Stetti zitta sbarrando gli occhi e abbassando lo sguardo, mentre lui si calmava scusandosi e Neji annuiva appena.

“… scusate… ma ormai i problemi di questo schifo di governo non mi riguardano più… la mia vita ormai è laggiù…”

“allora rimarrai…”

“si rimarrò lì…”

Lo guardai, mentre un sorriso triste mi si apriva sulle labbra carnose.

“ho visto troppe cose per abbandonare tutto adesso…”

“Lee tu sai che non puoi cambiare il mondo…”

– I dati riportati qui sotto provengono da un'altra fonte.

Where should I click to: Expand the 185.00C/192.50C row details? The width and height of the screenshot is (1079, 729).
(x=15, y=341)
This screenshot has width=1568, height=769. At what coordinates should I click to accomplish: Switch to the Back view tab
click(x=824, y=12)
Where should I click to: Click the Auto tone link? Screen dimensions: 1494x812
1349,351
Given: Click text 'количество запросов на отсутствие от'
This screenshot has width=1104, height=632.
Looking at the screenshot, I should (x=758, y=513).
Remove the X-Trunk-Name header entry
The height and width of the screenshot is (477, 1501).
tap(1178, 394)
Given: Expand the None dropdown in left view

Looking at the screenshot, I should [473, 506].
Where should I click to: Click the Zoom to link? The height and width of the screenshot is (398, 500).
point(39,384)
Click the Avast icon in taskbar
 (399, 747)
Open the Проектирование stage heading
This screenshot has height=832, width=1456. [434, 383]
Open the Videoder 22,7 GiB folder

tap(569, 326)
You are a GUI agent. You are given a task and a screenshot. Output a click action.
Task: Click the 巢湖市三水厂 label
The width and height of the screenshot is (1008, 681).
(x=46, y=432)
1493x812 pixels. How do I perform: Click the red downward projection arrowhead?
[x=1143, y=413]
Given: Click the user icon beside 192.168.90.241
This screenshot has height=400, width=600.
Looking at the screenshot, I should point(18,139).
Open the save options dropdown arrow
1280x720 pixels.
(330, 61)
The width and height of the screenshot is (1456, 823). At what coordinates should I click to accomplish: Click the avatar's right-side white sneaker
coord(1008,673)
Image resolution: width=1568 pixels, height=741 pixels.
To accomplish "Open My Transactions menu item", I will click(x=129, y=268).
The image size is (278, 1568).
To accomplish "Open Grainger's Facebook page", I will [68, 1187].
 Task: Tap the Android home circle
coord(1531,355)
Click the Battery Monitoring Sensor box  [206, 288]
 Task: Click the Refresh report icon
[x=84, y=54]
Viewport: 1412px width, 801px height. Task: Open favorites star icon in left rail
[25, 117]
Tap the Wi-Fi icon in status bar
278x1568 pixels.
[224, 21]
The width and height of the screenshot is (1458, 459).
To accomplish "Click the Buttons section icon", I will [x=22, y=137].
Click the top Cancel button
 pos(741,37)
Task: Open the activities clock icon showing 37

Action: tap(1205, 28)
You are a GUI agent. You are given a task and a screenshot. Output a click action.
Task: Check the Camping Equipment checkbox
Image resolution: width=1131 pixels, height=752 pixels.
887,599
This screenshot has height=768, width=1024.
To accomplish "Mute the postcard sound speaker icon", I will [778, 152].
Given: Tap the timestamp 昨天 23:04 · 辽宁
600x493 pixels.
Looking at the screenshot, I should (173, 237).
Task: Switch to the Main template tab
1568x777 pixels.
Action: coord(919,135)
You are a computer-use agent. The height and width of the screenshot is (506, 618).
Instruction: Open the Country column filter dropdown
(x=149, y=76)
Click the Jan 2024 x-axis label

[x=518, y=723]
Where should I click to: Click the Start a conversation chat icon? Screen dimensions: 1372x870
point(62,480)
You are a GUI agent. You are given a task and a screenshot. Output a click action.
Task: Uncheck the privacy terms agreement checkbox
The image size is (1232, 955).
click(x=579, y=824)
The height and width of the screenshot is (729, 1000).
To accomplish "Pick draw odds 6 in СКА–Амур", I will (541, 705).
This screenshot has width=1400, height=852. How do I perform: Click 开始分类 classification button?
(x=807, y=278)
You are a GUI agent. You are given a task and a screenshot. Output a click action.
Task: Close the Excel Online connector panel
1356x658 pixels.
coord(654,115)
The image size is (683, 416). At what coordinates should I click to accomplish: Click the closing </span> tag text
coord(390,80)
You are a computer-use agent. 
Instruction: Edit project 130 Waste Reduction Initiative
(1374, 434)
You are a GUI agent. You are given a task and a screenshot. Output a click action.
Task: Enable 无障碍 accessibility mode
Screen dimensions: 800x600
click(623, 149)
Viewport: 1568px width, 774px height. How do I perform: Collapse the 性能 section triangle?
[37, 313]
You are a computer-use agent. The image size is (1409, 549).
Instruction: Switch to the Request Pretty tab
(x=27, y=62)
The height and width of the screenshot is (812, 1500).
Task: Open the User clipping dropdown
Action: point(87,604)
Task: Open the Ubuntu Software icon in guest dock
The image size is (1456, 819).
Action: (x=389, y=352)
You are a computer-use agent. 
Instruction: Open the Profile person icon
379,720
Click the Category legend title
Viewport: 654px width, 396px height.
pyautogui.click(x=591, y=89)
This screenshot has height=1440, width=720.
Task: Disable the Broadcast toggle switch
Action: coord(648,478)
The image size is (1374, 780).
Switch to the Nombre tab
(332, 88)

“no Neji. Ma… hai mai sentito il detto tante gocce fanno un oceano? Bhè… se ognuno di noi mettesse la sua parte… molto poco… forse si salverebbero tutti…”

“Lee… nel Sudan c’è la guerra ormai da 40 anni… non saremo noi a cambiare la situazione…”

Strinse un pugno e sentii una morsa allo stomaco...Neji non continuò il discorso e mi avvicinai a Lee… lo vidi tremare di rabbia e lo strinsi forte, mentre lui si aggrappava a me.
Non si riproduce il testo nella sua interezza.